IISPs are prohibited from deceptive, misleading or forceful practices that convince users to "download, install, run, upgrade and uninstall software" and are required to give users a method for uninstalling software that is at least as "convenient" as the method for installation. IISPs are generally barred from "leaving executable codes or other unnecessary files on user terminals after the software is uninstalled".
Chinese law expert William Soileau of Pinsent Masons, the law firm behind Out-Law.com, said that the rules would benefit Chinese industry and consumers.
"The rest of the world typically views China's internet policy as the monolithic realm of pervasive censors and great firewalls. But the reality on the ground is one of fiercely freewheeling competition and creativity, mostly untouched by official policy," he said. "The new regulations will establish China as a leader in the protection of online consumer rights."
"China has perhaps over 500 million internet users, giving it the largest and still one of the fastest growing internet markets in the world. China sees the Internet as an important engine for economic growth, a catalyst for both new technologies and new markets, so it has every interest in ensuring good market order." he said.
Under the new regulations IISPs are not allowed to collect personal data about users nor pass that information on to others without consent "unless it is otherwise provided by laws or administrative regulations". When permission has been granted, IISPs are still required to "clearly inform users of the methods, contents and purposes for collecting and processing the personal information of users". They are banned from collecting any personal information that is "unnecessary for providing services" and cannot use the data it has "for purposes other than providing services".
The regulations require that IISPs keep personal information "properly" and take immediate "remedial measures" if data is, or could be, "divulged".
In circumstances where users upload data to services provided by IISPs those companies must "strengthen system security protection, protect the security of information uploaded by users according to law, and guarantee the use, modification and deletion of the information uploaded by users".
IISPs are prohibited from altering or deleting uploaded personal data without a "justifiable reason", or from passing on the information to others other than in order to comply with legal or administrative requirements. Where users upload data IISPs are also banned from "transferring" that data without consent or "under the guise of users' names", or from "deceiving, misleading or forcing users to transfer the information they uploaded".
IISPs that allow pop-up advertising or other "information windows" must provide users with "functional signs" in a "conspicuous manner" that allow them to close or exit the window.
The regulations set out that IISPs are also prohibited from infringing upon certain defined "legitimate rights and interests" of other IISPs.
Activity banned includes "maliciously interfering" with services provided by rivals "on user terminals" or "with the downloading, installation, running and upgrading of software and other products" related to IISPs.
Spreading or "fabricating" false information that damages legitimate rights and interest of other IISPs, or "denigrating" the services or products they provide is also prohibited. "Maliciously modifying or deceiving, misleading or forcing users to modify the parameters of services or products of other internet information service providers" is also an offence.
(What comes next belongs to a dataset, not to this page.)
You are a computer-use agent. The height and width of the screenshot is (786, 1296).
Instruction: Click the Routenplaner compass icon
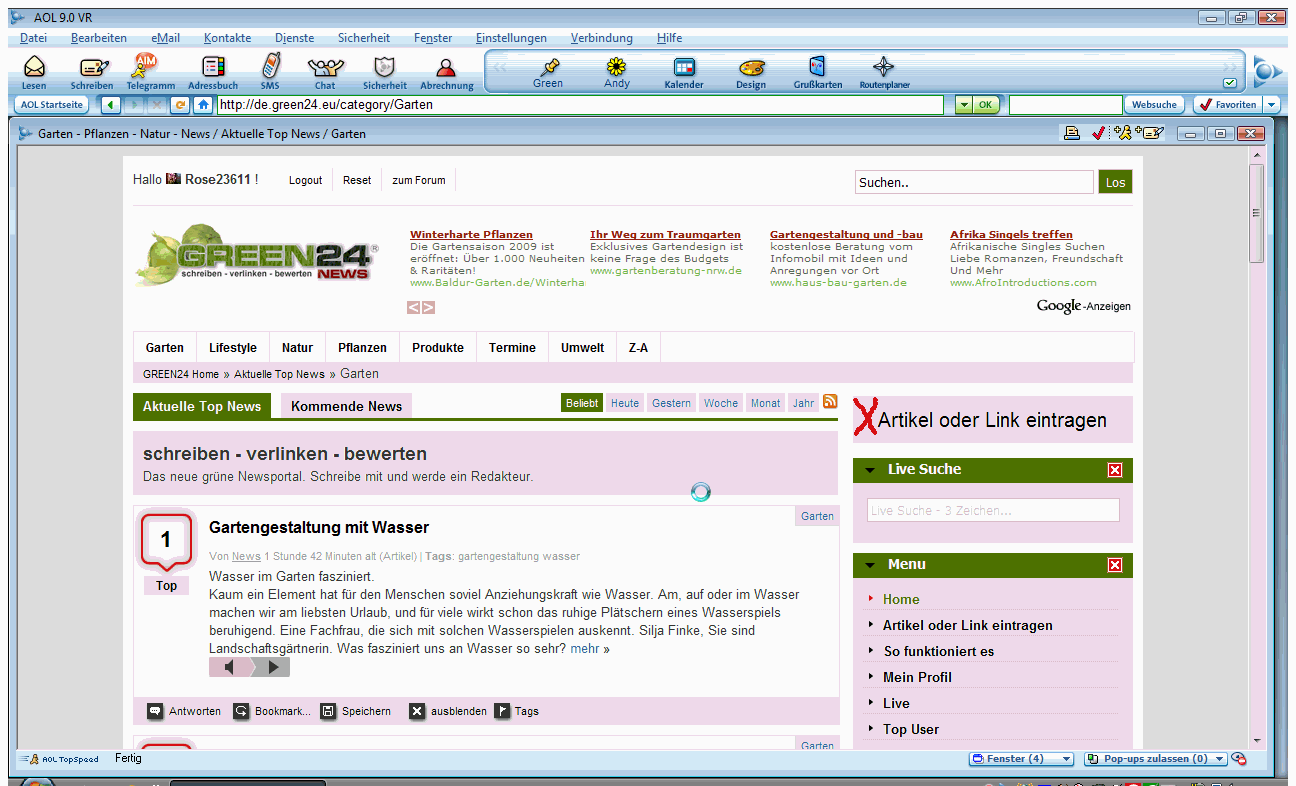(x=884, y=68)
The regulations also do not permit IISPs to refuse, delay or suspend their "provision" of services or products "without any justifiable reason" for doing so. IISPs are banned from providing users with products through the use of "deceit, force or misleading" behaviour or from altering service agreements or business rules with users "without authorisation" where the change results in a reduction in service quality or increase in user responsibility.
Users' browser configurations and other settings also cannot be changed by IISPs "without reminding users and obtaining their voluntary consent".
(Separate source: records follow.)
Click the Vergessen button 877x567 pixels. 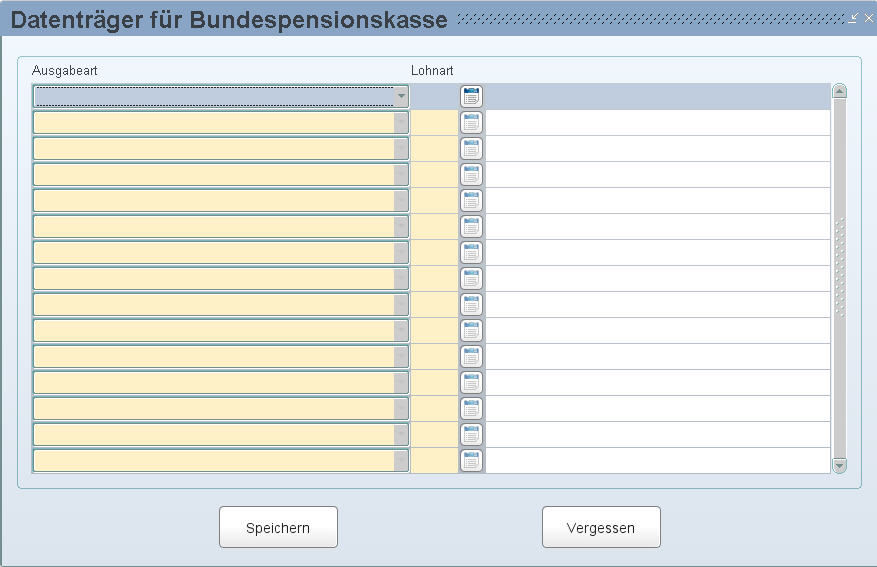pos(601,527)
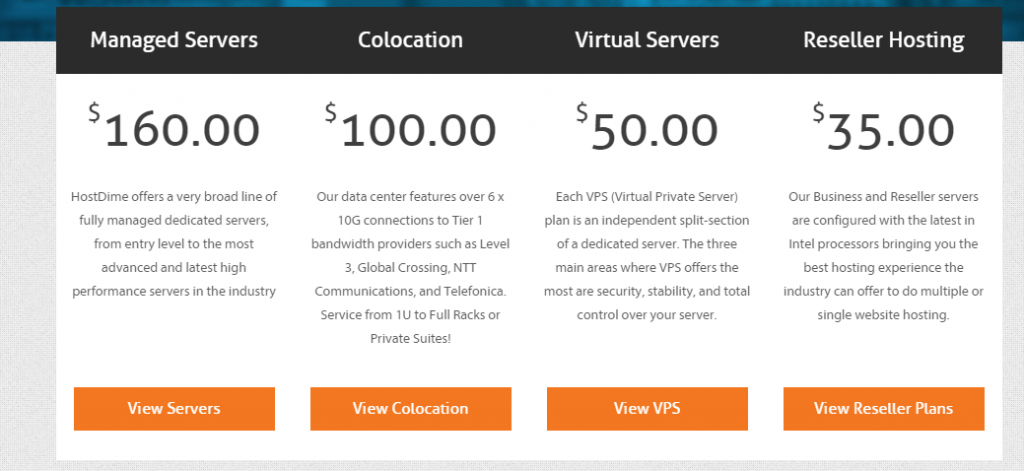The image size is (1024, 471).
Task: Click the Reseller Hosting heading
Action: (883, 41)
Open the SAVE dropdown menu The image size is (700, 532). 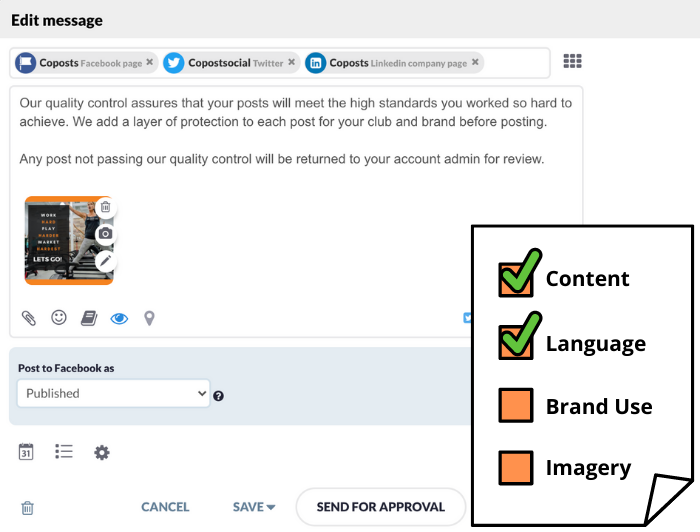click(254, 507)
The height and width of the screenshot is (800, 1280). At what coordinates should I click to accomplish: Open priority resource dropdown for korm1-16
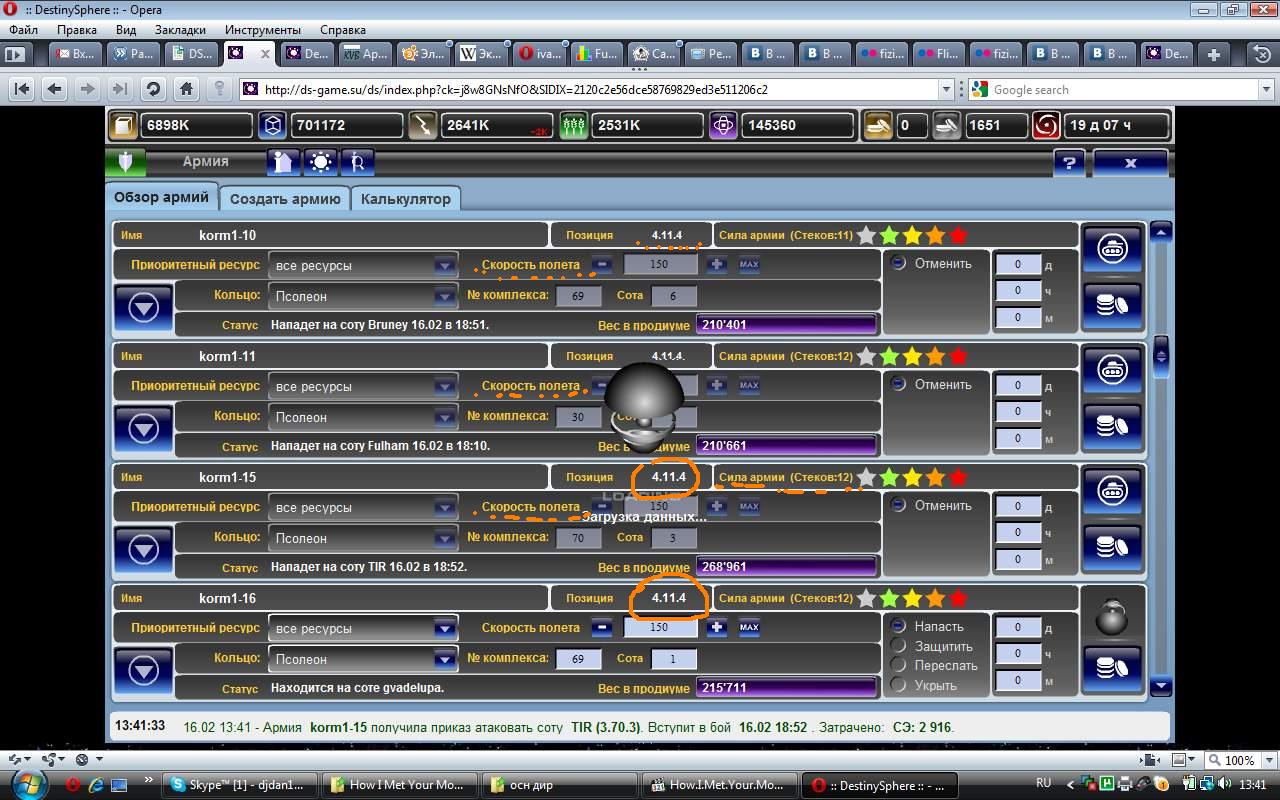tap(444, 629)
The regulations require that all "those engaged in internet information services and activities" comply with the laws and that various "telecommunications administrative organs" at provincial, regional and municipal level supervise the activities of those internet information services.
Online information service providers are obliged to deliver their services "under the principles of equality, free will, fairness and good faith."
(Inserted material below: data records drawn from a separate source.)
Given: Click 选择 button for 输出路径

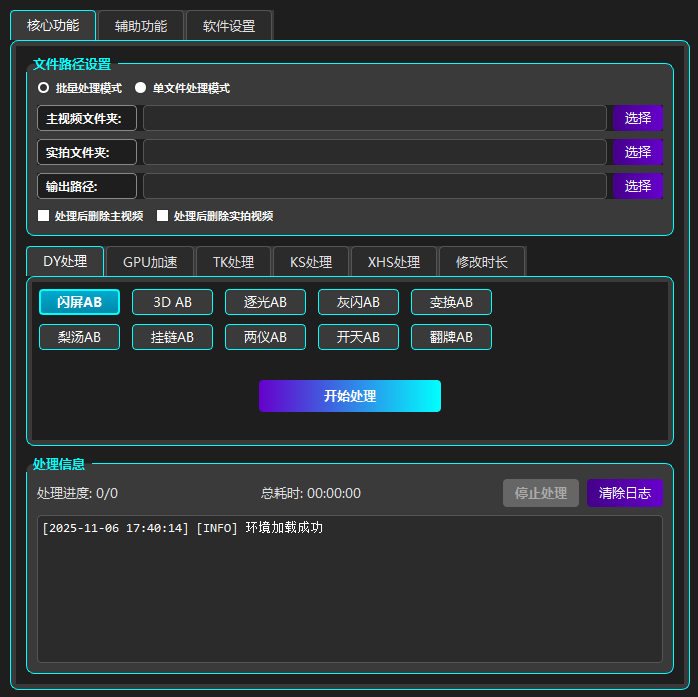Looking at the screenshot, I should pyautogui.click(x=637, y=186).
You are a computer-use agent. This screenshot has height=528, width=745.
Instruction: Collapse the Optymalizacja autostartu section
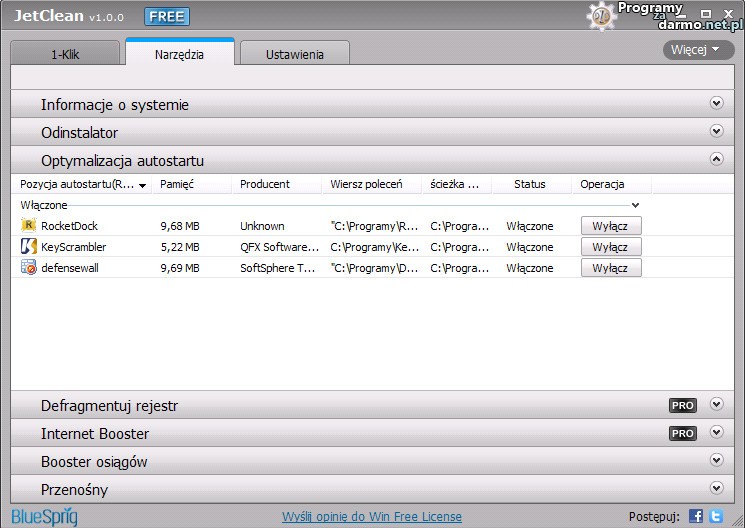715,159
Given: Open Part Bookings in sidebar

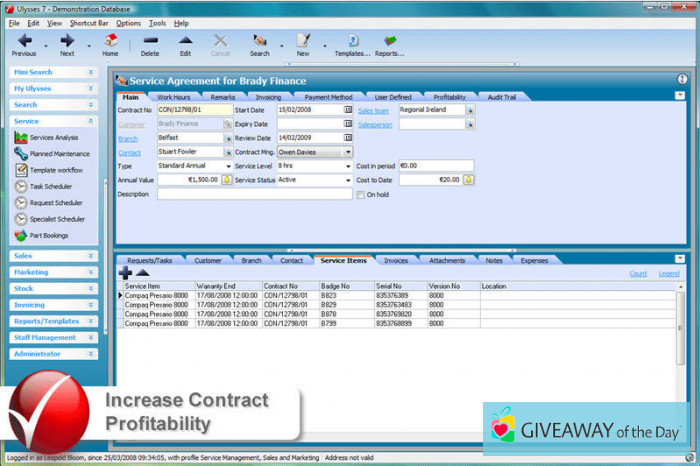Looking at the screenshot, I should [47, 235].
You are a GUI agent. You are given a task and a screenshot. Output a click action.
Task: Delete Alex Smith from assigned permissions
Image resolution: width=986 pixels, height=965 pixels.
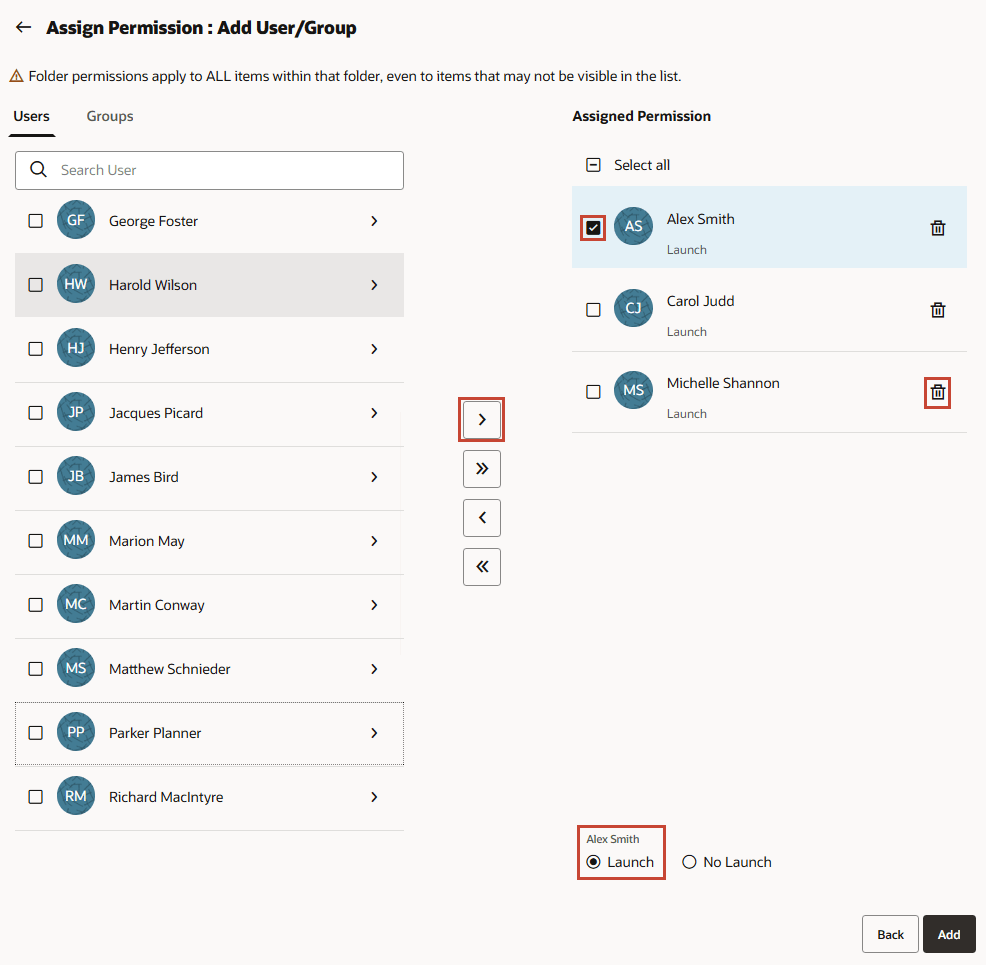click(937, 228)
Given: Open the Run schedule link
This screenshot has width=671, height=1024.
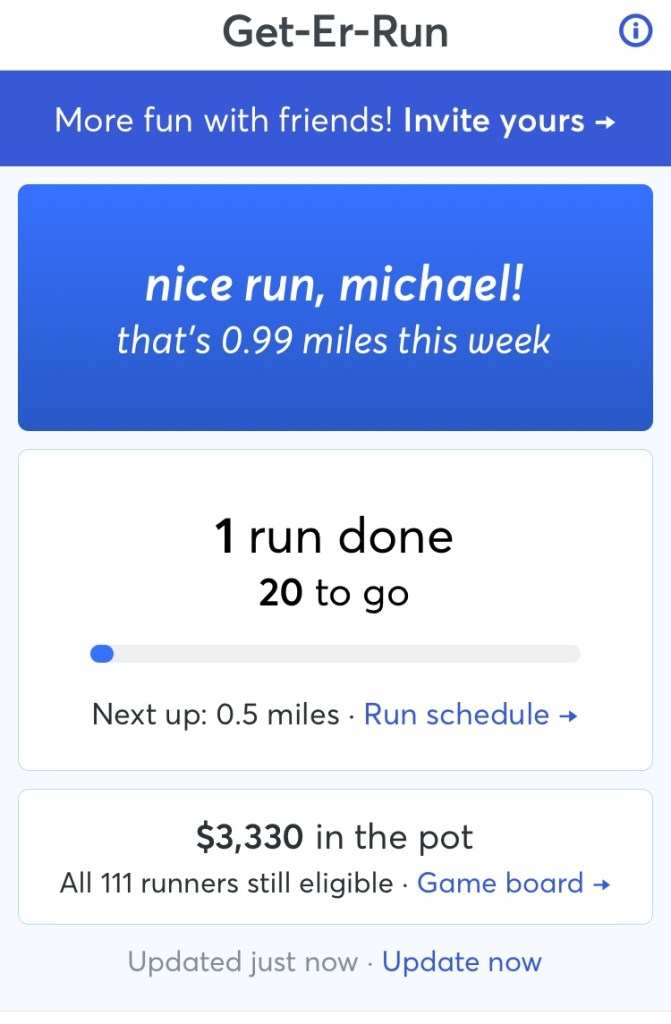Looking at the screenshot, I should tap(457, 715).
IISPs that break the regulations could face fines between 10,000 and 30,000 yuan (between approximately £1,000 and £3,000) and be forced to make changes to their service.
"The regulations should be a good thing for consumers and the industry," said Soileau. "The regulations are drafted in fairly general terms, and the fines are really just symbolic. But this is an important effort to establish a set of working principles and guidelines for consumer protection and data protection in this area."